=== Working data ===
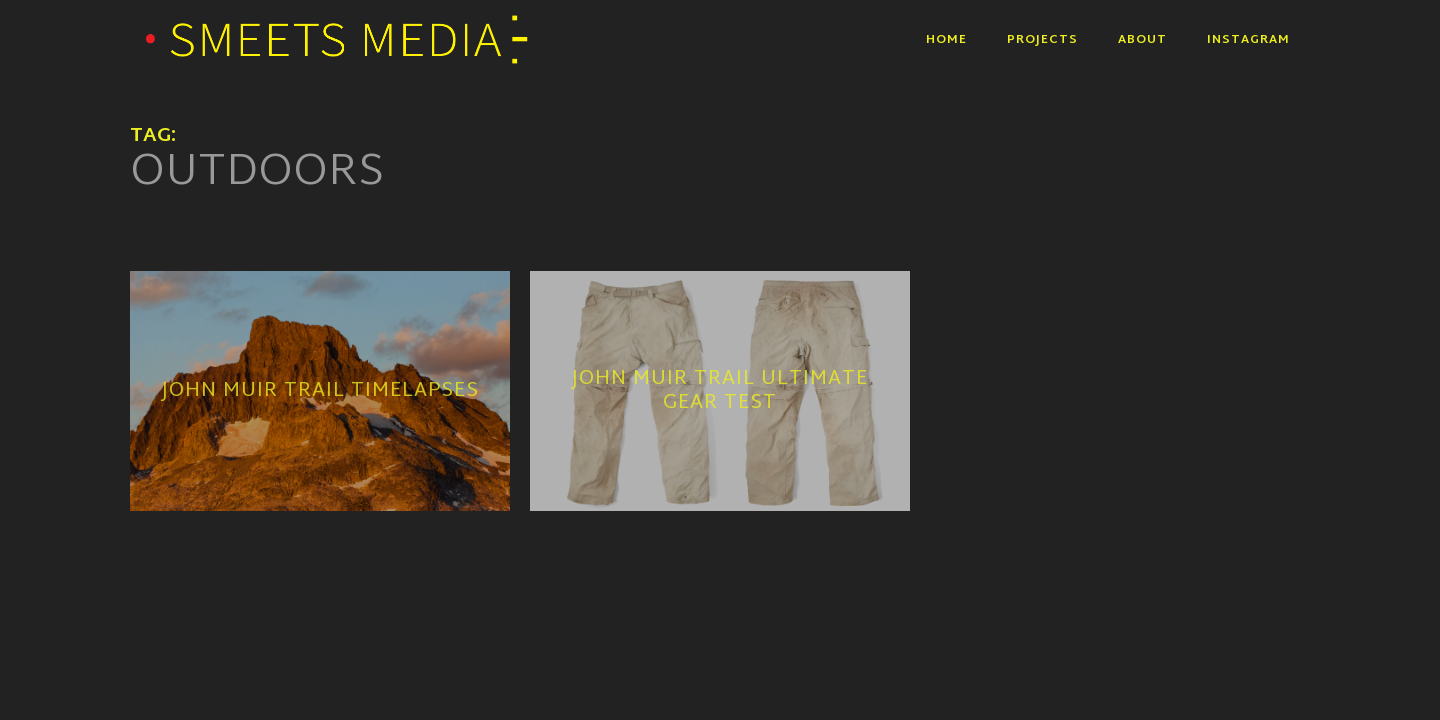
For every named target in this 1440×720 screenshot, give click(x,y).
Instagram (1248, 40)
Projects (1042, 40)
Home (946, 40)
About (1142, 40)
===
▶ **Exercise goal**: Please write out the records above line for line, leaving out the pictures.

▶ **Solution to this exercise**:
For every named target in this 1440×720 screenshot, give click(x,y).
Instagram (1248, 40)
Projects (1042, 40)
Home (946, 40)
About (1142, 40)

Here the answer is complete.